* **What you have to do**: An exact copy, beginning at the line containing "Click the LIGHTYEAR name tag on suit" and ending at the final line of the records that follow, is the answer; it has no pictures and no other text.

* **Working data**:

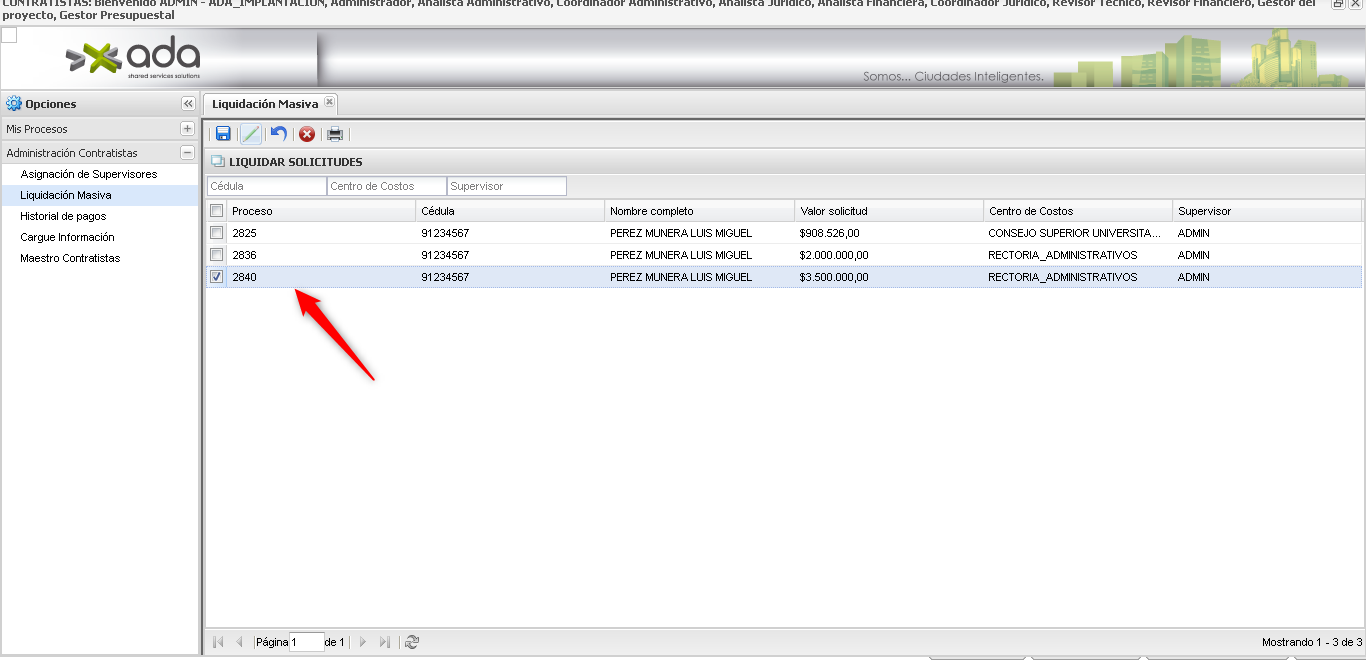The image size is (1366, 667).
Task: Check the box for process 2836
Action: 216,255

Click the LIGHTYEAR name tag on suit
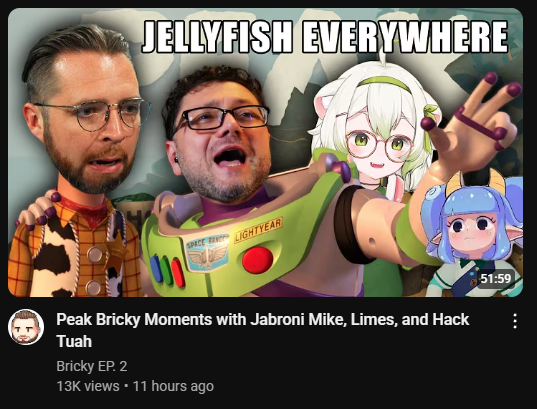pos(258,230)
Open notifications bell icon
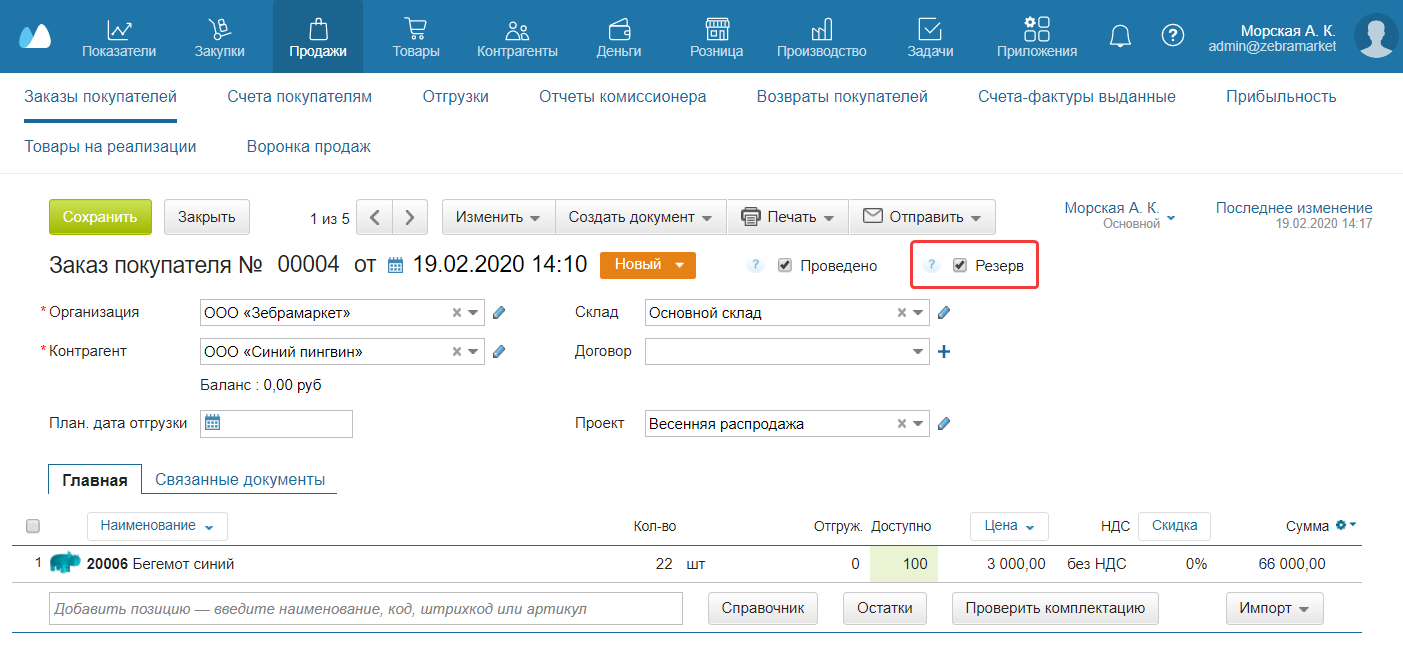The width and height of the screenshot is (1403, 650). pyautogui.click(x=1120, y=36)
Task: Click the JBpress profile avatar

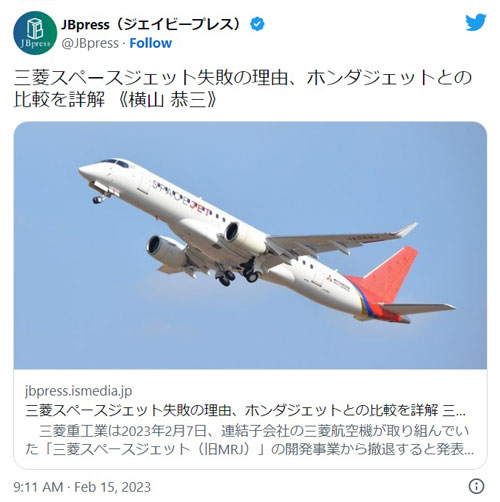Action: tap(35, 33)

* **Reply**:
Click the LIGHTYEAR name tag on suit
pos(258,230)
Open notifications bell icon
The width and height of the screenshot is (1403, 650). pyautogui.click(x=1120, y=36)
Task: Click the JBpress profile avatar

Action: tap(35, 33)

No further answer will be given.